Having reiterated the rights to “Life, Liberty, and the pursuit of Happiness” prerequisite to all discussion on the role of the arts in a free and prosperous society, Gowrie – whose own poems have appeared in the TLS – discussed how poetry has, in its way, promoted the ideal of “freedom in service” that is a central tenet of the Queen’s reign. To illustrate his belief in the power of poets to “move a lot of weight”, he provided us each with a booklet – its own weight and design similar to that of an Order of Service – from which he read some of his “favourite” poems and bits of verse. We heard work from both sides of the Atlantic, from W. H. Auden’s “The Fall of Rome” (in which “Agents of the Fisc pursue / Absconding tax-defaulters through / The sewers of provincial towns”) and Alan Dugan; to Robert Frost (“Earth’s the right place for love. / I don’t know where it’s likely to go better”) and Wallace Stevens (whom Gowrie described as having a voice that, were it ascribed a price, would be “very expensive indeed”).
Few of us in the room needed to be converted to the belief that “collectively poets can be quite predictive”, that they can “advise and warn”, and each riff on the theme was well-chosen and appreciated – I think, particularly, of one from Carlos Williams’s “Asphodel, That Greeny Flower”, which goes: “It is difficult / to get the news from poems / yet men die miserably every day / for lack / of what is found there.” “I would happily do this all night”, Gowrie admitted.
But where does the “now” of the lecture’s title come into it? A pertinent question came from an audience member who wondered whether poets were “now” socially, and intellectually, more marginal and whether, if this was the case, it was because of the prosperity that had made poetry (more) possible – in short had prosperity killed the poet?
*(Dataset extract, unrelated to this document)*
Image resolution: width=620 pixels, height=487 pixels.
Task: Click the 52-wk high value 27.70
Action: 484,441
Indeed, it is odd that while discussing prosperity – social, cultural, financial – the internet should have gone unmentioned. Following on from Gowrie’s claim that “people who are free to shop, are free to think”, uncensored access to the internet has increased the political role played by the arts in bringing it to the attention of a global audience – internet shoppers, if you will. We are now aware of the political context motivating artists in all corners of the world – Ai Wei Wei in China, for example, and the Russian punk-rock group (I stop short of calling them poets) Pussy Riot – in a way that we could not have been before. They are, to quote a line by R. S. Thomas, read out by Gowrie, “at the switchboard / of the exchanges of the people.”
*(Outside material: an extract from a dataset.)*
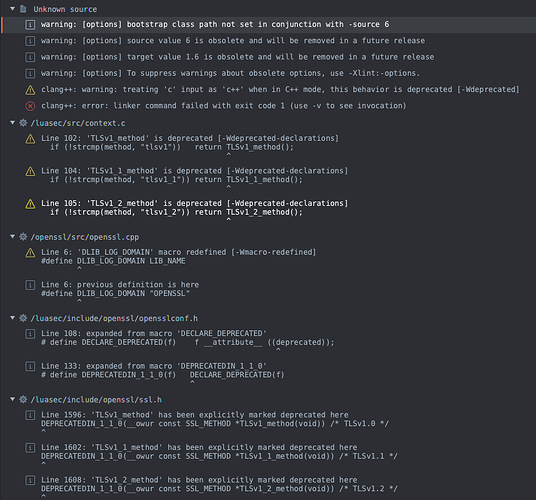Click warning triangle icon beside clang++ deprecated warning
Viewport: 536px width, 500px height.
coord(30,90)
Referring to the “pained conservatism” of Auden and Eliot’s remorseful poetry, Gowrie reprised the dictum that “when the mode of the music changes, the walls of the city shake”. Yet, last night's discussion suggests that though all may not be as prosperous as we'd like – again, socially, culturally, financially –the walls of the British and American establishments aren't exactly trembling with the cries of new voices.
“Where are we now?” takes on a far more narrow, British significance, for as Hywel Williams, chairing the salon, pointed out in his introduction: in 1953 “there was a Conservative government in place and Britain was bust”; James Bond was big news, Beckett’s Waiting for Godot was proving surprisingly popular with theatre-goers, and Britten was making waves with his Gloriana, which premiered as part of the coronation celebrations. Sixty years on, Bond is big news, Beckett is in the theatres, and we are celebrating the centenary of Britten’s birth with a roster of new books (to be reviewed in the TLS soon…) and performances of his back catalogue.
Gowrie’s question should, perhaps, be understood rhetorically, or, if limited to Britain, easily answered with “exactly where we were” and with, in Gowrie’s words, “nothing new at all” to say: the Greats are still great. But what if we rephrase the question slightly? “Where is the ‘now’?”